* EXERCISE DIRECTIONS:
Look through the entries below, please, and copy every line with the word "will".

[[ DATASET EXTRACT open ]]

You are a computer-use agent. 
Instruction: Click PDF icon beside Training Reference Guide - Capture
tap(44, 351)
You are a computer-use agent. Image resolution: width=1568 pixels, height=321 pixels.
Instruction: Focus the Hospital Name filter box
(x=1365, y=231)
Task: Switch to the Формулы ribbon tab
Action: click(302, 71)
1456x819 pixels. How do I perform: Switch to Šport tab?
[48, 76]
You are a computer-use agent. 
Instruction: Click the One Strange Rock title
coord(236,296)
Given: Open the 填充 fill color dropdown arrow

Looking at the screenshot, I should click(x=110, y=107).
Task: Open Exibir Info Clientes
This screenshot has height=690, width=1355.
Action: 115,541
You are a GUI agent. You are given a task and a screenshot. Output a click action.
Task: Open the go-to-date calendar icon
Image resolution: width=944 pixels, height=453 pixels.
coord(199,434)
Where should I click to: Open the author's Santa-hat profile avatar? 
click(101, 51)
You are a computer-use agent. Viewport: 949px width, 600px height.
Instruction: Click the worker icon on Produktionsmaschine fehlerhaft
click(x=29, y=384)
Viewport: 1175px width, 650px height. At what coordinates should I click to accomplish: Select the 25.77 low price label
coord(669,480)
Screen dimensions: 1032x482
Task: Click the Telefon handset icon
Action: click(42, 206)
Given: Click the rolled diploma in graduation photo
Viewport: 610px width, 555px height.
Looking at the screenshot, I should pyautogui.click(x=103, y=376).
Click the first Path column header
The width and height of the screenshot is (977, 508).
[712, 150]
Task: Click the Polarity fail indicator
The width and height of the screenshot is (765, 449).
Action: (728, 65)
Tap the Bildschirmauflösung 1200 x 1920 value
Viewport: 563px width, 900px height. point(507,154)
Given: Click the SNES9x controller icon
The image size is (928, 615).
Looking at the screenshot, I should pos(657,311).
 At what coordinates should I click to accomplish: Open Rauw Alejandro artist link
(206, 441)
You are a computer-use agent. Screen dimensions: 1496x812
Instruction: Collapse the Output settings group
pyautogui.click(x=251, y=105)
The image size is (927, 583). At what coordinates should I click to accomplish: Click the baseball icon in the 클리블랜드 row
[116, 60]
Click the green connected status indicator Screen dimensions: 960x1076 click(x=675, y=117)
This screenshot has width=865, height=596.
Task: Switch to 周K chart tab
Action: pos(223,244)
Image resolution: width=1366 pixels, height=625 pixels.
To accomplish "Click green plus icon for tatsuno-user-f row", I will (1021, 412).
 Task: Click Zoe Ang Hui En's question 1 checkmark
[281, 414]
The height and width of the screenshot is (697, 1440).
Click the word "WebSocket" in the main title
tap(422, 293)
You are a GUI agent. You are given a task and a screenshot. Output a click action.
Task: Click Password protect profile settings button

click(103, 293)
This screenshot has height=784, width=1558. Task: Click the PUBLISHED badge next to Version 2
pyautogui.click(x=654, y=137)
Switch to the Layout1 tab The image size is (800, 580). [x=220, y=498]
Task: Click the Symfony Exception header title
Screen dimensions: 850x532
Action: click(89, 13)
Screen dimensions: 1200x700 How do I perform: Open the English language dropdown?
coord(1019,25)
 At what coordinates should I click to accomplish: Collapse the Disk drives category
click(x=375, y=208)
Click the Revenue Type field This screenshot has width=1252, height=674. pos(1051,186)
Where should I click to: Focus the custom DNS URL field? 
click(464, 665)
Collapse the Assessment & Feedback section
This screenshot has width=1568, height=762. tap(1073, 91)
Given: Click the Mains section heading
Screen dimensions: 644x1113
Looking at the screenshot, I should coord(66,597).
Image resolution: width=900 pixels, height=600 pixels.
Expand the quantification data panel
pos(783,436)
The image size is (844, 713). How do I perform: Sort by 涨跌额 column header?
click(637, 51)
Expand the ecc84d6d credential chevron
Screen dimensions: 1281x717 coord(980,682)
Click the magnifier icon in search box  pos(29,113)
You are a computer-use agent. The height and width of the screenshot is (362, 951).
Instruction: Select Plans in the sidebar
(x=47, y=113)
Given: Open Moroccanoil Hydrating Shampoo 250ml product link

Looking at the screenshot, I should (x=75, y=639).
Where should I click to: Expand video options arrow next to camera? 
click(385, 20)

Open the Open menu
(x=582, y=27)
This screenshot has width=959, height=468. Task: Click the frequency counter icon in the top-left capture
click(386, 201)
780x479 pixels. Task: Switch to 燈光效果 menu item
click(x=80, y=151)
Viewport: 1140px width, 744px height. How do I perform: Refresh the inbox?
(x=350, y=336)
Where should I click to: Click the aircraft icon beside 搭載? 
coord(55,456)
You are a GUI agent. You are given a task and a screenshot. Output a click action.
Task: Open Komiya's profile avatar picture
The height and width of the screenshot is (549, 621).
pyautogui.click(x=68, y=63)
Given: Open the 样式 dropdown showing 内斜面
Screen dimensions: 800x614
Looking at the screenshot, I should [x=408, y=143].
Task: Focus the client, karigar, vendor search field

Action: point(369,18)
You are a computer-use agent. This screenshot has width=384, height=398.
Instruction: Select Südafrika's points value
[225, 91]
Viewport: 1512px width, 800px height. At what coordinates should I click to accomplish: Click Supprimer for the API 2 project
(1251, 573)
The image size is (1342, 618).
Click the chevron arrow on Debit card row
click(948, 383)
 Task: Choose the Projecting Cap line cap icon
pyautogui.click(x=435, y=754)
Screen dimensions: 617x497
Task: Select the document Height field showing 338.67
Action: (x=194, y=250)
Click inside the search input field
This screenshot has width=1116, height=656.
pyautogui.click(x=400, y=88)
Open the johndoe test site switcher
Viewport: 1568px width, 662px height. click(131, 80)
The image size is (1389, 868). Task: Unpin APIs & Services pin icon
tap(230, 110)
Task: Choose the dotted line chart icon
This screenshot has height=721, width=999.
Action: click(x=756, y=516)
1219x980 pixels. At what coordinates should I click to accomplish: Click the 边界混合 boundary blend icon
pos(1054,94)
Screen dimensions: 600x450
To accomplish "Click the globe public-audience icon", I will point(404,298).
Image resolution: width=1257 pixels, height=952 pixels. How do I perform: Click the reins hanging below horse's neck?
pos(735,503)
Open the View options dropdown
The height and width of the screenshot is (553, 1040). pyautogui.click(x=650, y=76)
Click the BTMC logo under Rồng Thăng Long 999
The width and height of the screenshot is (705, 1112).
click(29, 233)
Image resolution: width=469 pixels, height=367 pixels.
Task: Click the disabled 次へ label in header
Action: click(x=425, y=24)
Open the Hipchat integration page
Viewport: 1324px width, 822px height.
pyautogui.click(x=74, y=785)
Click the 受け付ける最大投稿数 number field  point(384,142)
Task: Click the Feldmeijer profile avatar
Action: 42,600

[[ DATASET EXTRACT closed ]]

* ANSWER AREA:
To accomplish "Click green plus icon for tatsuno-user-f row", I will (1021, 412).
To accomplish "Click the globe public-audience icon", I will point(404,298).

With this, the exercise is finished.